Work to do:
1. Which kubectl subcommands appear in the Postgres migration passage?
2. Can you rewrite the Postgres migration passage from the words "If you do not" through the words "scp <your_username>@<database_hostname>:/tmp/export.sql .", renaming "scp" to "rsync" throughout?

Selected passage:
....

If you do not access your Postgres database via a port-forwarding mechanism to your local machine, you will then need to copy the file from the server to your local system (or the remote server from where you access your new instance). You can do this with scp:

scp <your_username>@<database_hostname>:/tmp/export.sql .

If your old instance was deployed using the Helm chart, you can use:

kubectl cp <postgres-pod-name>:/tmp/export.sql ./export.sql # -n posthog

2. Accessing Postgres on your new instance

To access Postgres on your new PostHog instance (Kubernetes cluster), you should do the following:

Tip: Find out your pod names with kubectl get pods -n posthog

  1. Find out your Postgres password from the web pod:

    kubectl exec -n posthog -it your-posthog-web-pod \
    -- sh -c 'echo password:$POSTHOG_DB_PASSWORD'
  2. Connect to your Postgres pod:

    # Replace posthog-posthog-postgresql-0 with your pod's name if different
    kubectl exec -n posthog -it posthog-posthog-postgresql-0 -- sh
  3. Connect to the posthog DB:

    psql -d posthog -U postgres

    Postgres will ask you for the password. Use the value you found from step 1.

....

Data supplied:

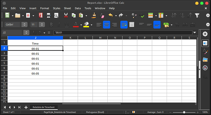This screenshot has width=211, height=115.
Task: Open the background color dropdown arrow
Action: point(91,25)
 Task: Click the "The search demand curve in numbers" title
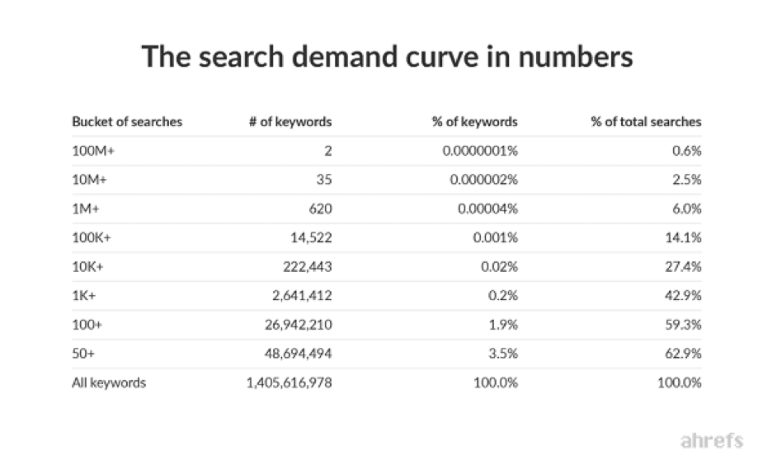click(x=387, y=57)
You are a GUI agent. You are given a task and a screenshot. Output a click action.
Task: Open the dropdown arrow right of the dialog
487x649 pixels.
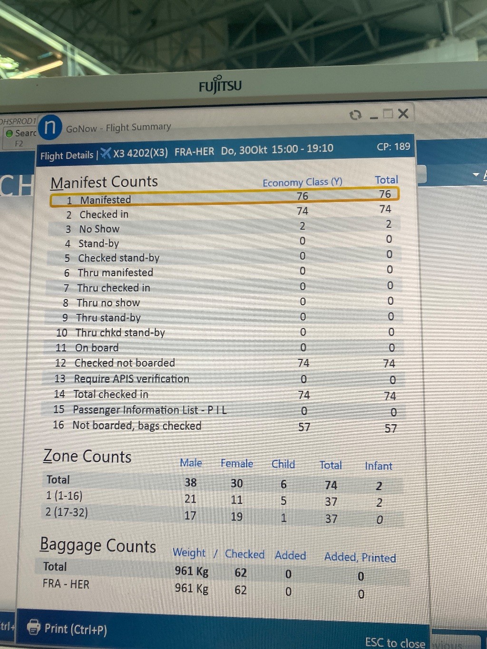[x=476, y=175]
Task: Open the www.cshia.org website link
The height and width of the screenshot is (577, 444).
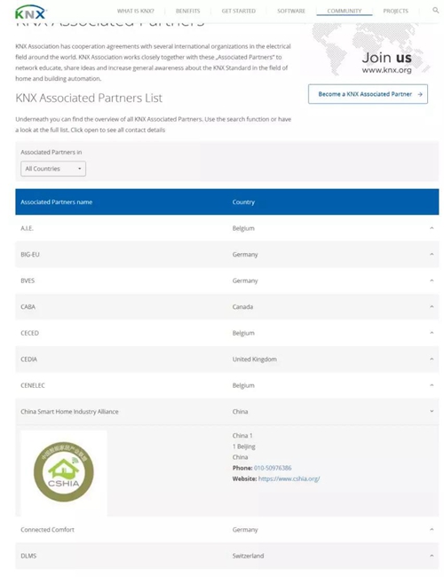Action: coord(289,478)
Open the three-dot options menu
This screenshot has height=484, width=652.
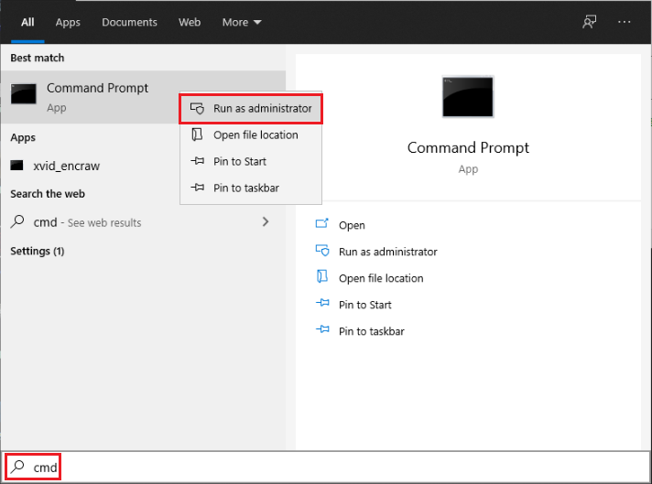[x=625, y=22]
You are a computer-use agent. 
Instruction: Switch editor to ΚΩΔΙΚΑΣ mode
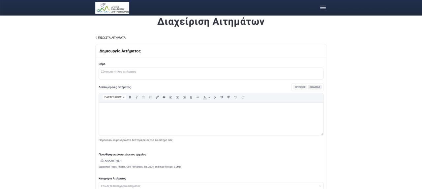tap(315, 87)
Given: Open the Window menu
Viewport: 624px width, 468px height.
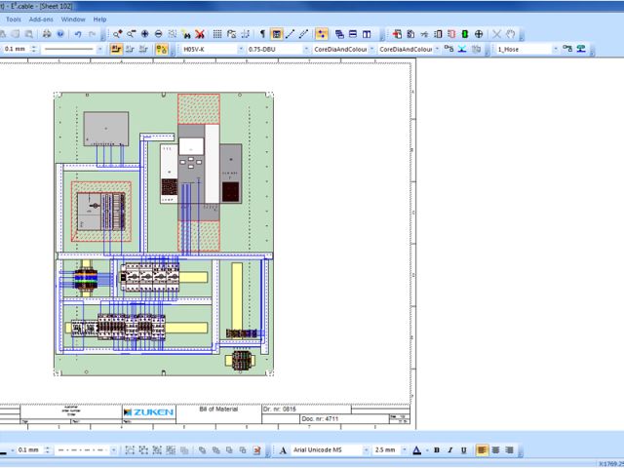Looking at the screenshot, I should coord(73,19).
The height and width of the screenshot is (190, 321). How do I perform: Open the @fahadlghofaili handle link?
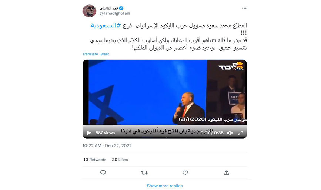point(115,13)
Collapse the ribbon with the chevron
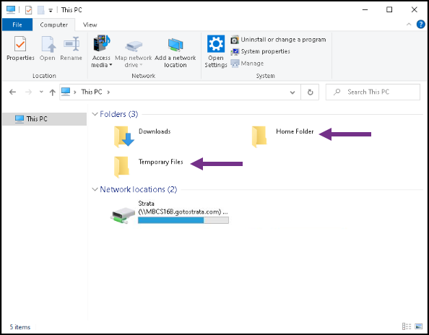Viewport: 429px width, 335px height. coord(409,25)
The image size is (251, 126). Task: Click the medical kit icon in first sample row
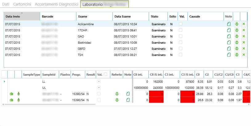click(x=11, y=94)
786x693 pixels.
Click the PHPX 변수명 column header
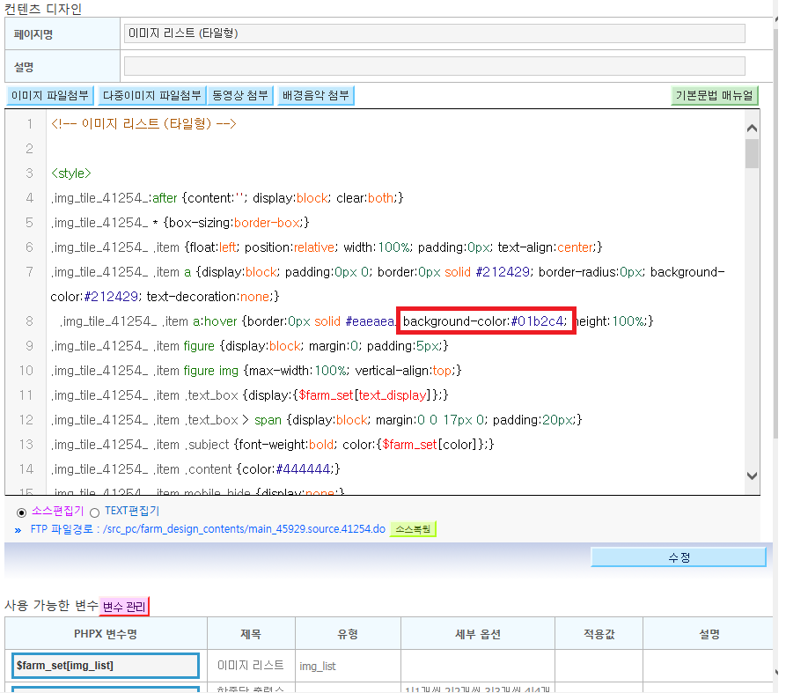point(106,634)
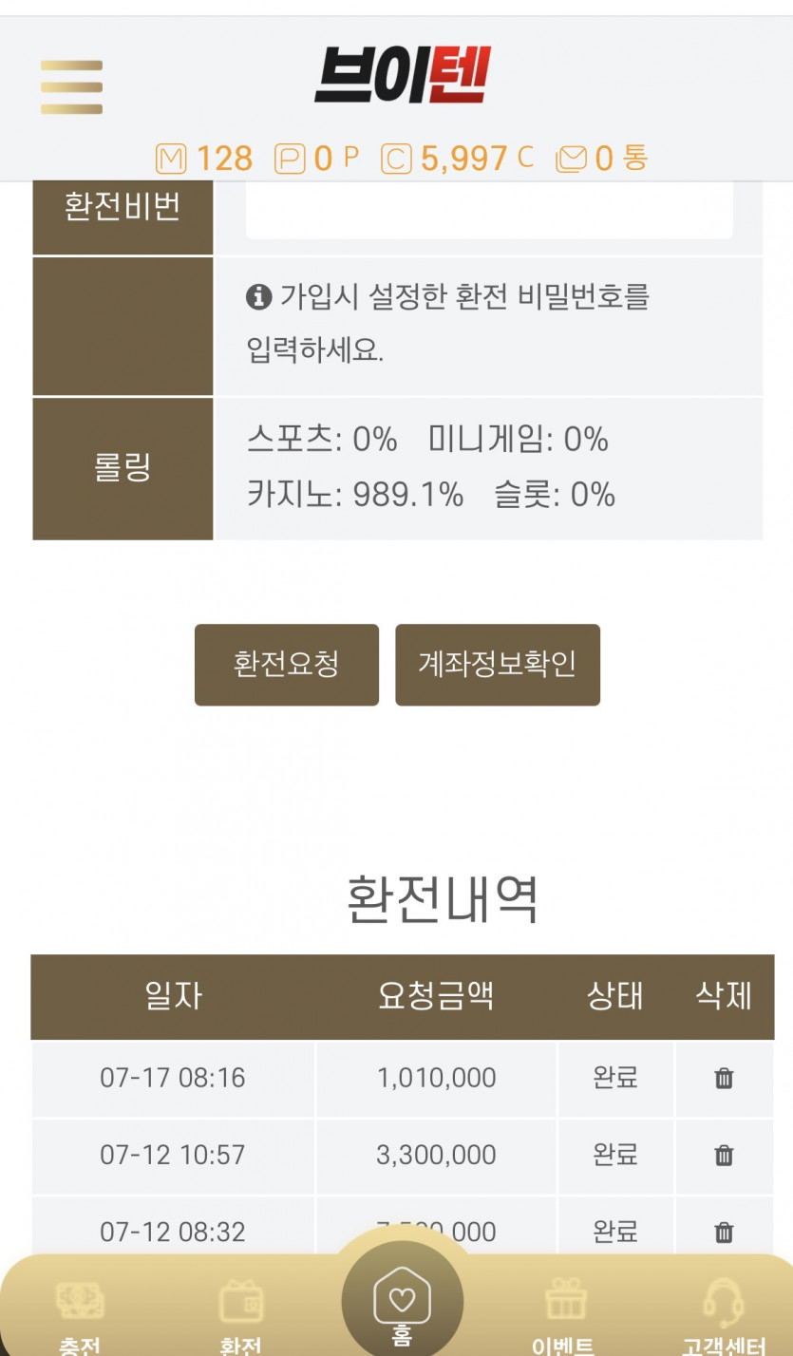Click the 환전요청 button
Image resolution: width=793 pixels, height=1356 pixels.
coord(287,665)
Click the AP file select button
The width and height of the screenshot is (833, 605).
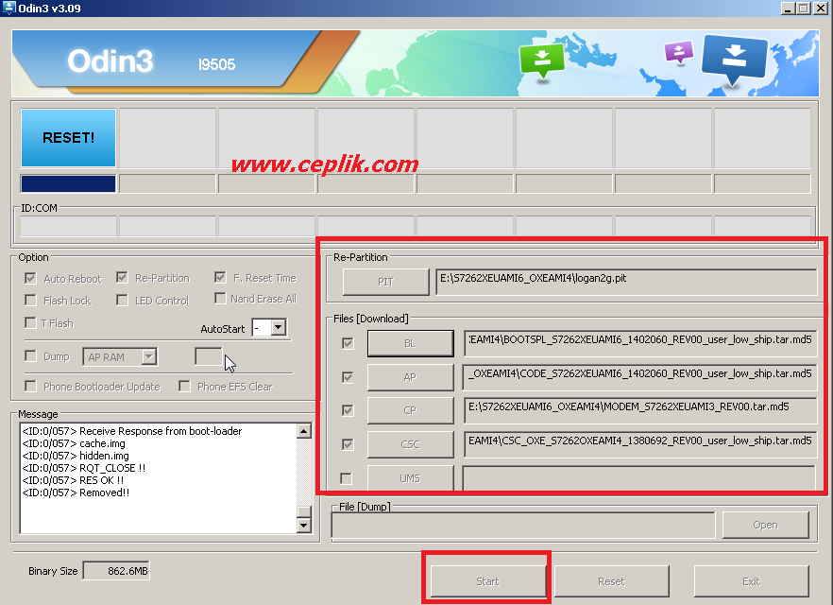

....

Expected responses:
1. cp, get, exec

2.
If you do not access your Postgres database via a port-forwarding mechanism to your local machine, you will then need to copy the file from the server to your local system (or the remote server from where you access your new instance). You can do this with rsync:

rsync <your_username>@<database_hostname>:/tmp/export.sql .